McCain finishes cueing up the tape, and we sit there with steaming plates of rice and chicken balanced on our knees. The Station Café is a long, yellow brick building with two picture windows fronting on Holland Street. The camera zooms in, panning across six husky figures in leather vests clustered around the bar. The “rockers” sewed onto their vests indicate that four of the men are Hells Angels and two are Outlaws. McCain's voice is heard on the tape, as well as that of a fireman who is standing beside him.
You don't usually see them together, the fireman says.
Never, McCain says. Something's up, for sure.
The camera settles on the Victorian-looking door, which contains a sheet of etched glass that doesn't allow a clear view into the bar. On tape, McCain says, C'mon, you guys. I want everybody to come out, so's I can . . .
In a moment the door opens and a
huge, bald-headed Outlaw with a thick gold chain exits the bar, laughing with two Angels and an Angel prospect, identified as such because he lacks an upper rocker on his vest. As the gang members pass into the evening, McCain frames a nice, tight shot on each of their faces.
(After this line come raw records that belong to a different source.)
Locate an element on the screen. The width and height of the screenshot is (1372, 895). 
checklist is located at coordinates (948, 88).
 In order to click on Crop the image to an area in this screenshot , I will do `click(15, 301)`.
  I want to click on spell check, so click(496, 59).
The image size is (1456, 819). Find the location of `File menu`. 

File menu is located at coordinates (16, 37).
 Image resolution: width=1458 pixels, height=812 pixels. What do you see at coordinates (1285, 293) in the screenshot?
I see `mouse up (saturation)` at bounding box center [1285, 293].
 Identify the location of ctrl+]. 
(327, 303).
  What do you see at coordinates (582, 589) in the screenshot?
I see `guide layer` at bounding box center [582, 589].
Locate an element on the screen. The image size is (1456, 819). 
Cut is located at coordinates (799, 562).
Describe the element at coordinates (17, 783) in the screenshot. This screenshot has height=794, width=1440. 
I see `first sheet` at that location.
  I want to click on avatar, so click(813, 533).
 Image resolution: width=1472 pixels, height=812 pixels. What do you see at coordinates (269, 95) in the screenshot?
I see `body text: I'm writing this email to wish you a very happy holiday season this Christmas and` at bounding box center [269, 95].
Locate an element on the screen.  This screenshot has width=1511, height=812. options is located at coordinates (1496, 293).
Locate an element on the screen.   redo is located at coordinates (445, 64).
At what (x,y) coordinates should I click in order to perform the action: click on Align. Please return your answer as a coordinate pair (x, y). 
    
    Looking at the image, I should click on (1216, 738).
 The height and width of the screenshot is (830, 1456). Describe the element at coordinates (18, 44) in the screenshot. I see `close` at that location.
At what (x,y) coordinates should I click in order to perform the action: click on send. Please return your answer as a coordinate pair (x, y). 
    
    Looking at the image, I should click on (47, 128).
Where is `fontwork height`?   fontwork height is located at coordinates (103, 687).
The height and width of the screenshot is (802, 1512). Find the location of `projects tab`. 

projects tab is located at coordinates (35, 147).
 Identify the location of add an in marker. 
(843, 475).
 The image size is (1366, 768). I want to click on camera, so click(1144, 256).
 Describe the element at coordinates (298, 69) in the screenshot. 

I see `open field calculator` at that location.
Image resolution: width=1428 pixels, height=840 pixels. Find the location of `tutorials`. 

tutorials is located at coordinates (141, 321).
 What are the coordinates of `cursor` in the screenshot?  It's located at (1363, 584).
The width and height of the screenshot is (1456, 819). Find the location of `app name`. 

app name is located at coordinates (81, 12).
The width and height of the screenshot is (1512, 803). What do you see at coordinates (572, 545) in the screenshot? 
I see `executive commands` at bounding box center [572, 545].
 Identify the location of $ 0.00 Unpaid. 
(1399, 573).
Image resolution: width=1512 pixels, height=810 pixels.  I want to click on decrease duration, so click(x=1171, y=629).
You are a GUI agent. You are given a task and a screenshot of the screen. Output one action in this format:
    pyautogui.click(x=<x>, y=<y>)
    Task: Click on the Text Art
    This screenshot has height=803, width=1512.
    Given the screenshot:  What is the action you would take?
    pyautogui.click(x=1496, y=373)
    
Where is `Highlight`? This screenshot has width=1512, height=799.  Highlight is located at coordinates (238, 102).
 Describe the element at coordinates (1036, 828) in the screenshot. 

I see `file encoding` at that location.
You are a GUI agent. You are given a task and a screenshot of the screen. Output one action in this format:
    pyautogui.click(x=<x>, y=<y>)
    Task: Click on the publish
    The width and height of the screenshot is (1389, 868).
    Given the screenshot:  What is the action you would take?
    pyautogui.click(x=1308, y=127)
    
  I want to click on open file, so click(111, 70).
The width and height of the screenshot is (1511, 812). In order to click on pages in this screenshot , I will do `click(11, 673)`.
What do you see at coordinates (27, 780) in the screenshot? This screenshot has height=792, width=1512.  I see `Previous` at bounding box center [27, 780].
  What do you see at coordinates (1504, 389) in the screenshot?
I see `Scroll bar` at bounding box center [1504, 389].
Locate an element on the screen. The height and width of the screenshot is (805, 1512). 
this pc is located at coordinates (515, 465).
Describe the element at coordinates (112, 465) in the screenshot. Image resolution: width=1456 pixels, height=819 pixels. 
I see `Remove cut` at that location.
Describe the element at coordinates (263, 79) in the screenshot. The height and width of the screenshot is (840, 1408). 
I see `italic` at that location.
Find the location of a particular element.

Outlaws and Angels smiling and joking, says McCain on tape. I love it.
Because of his own rightful distinction between motorcycling enthusiasts and what he calls “criminals disguised as bikers,” McCain takes genuine pleasure in deflating the Angels. One after another they cross the threshold of the barroom like they're being introduced on a TV show, and Joey says, “Thank you, thank you, and thank you,” as each man scowls into the camera.
Just then two Angels with long shaggy hair come outside. They are dressed in black jeans, black, long-sleeved T-shirts, and their vests, and are smoking cigarettes. One of them spots Joe's bicycle, which is still leaned up near the entrance, and he nudges the other gang member, exhales a plume of smoke, and says something. In a juvenile show of defiance, the Angel pantomimes getting on Joey's bicycle, and he and his crony roar with laughter.
“Tough guys. Except they're so fucking stupid they can't tell they're getting their pictures taken,” McCain says to me.
While we're watching the tape, Joe McCain's phone rings; he picks it up, growls his name, and immediately drops into a more pleasant register. It's his mother calling. Helen McCain, sixty-six, a retired nurse and widowed for a year, is having a rough day. Today would have been Joe Sr. and Helen's forty-second wedding anniversary, and next week is the first anniversary of his death.
Joey speaks with his mother for a few minutes and promises to look in on her when his shift is over. Other than breaks for college and the Marine Corps, Joe McCain has lived in the house where he was born his entire life. The McCain residence is right off Powderhouse Boulevard in West Somerville, in a neighborhood bordering on the Tufts University campus and composed of half-million-dollar homes dating back to the Grover Cleveland administration.